- Incumbent Hikmat Kumar Karki since 9 May 2024
- Chief Minister's Office Government of Koshi Province
- Style: Honorable Mr. Chief Minister
- Status: Head of Government
- Abbreviation: CMO
- Member of: Provincial Assembly; Cabinet;
- Appointer: Governor;
- Term length: Until majority confidence retained in provincial assembly Assembly term is 5 years unless dissolved earlier; No term limits;
- Formation: 2018 (8 years ago)
- First holder: Sher Dhan Rai
- Salary: रु. - 61,000
- Website: Official website

= Chief Minister of Koshi Province =

Nepalese government officer

The chief minister of the Koshi Province is the head of government of Koshi Province. The chief minister is appointed by the governor of the province according to Article 167 of the Constitution of Nepal. The chief minister remains in office for five years or until the provincial assembly is dissolved, and is subject to no term limits, given that they have the confidence of the assembly.

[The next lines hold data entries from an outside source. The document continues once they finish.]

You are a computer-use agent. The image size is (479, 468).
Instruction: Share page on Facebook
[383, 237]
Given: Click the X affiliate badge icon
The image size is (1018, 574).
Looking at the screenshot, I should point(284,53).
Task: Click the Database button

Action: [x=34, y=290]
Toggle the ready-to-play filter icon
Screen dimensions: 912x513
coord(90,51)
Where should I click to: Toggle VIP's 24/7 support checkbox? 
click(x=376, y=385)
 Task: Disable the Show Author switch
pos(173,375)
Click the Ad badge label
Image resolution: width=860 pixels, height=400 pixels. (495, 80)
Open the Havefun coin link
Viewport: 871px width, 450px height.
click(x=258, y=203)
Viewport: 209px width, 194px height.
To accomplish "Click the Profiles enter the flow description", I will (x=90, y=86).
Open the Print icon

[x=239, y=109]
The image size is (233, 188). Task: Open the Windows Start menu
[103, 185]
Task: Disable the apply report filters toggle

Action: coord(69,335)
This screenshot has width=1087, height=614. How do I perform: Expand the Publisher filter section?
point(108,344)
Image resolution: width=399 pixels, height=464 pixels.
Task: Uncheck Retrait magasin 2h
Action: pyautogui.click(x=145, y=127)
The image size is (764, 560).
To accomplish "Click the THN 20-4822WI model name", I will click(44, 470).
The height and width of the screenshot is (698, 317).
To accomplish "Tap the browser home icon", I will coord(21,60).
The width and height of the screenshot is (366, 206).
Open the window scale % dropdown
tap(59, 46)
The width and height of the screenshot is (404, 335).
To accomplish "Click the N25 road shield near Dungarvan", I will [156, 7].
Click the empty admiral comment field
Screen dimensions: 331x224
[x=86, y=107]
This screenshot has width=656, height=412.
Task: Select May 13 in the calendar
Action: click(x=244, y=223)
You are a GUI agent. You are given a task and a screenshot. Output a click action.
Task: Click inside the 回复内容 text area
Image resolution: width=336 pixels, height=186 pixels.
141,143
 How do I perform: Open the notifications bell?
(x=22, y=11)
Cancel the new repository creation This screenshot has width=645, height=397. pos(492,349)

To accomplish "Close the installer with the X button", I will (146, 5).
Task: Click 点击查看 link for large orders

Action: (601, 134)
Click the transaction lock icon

The current chief minister is CPN (Unified Marxist-Leninist)' Hikmat Kumar Karki, in office since 9 May 2024.

== Qualification ==
The Constitution of Nepal sets the qualifications required to become eligible for the office of chief minister. A chief minister must meet the qualifications to become a member of the provincial assembly.

A member of the provincial assembly must be:

- a citizen of Nepal
- a voter of the concerned province
- of 25 years of age or more
- not convicted of any criminal offense
- not disqualified by any law
- not holding any office of profit

In addition to this, the chief minister must be the parliamentary party leader of the party with the majority seats in the provincial assembly. If no party has a majority, the chief minister must have a majority in the assembly with the support from other parties. If within thirty days of the election, a chief minister is not appointed as such, or fails to obtain a vote of confidence from the assembly, the parliamentary party leader of the party with the most seats in the assembly is appointed chief minister. If the chief minister such appointed fails to obtain a vote of confidence in the assembly, any assembly member who can command a majority in the floor, irrespective of party allegiance, is appointed chief minister. If this chief minister also fails to obtain a vote of confidence, the governor dissolves the assembly and fresh elections are called.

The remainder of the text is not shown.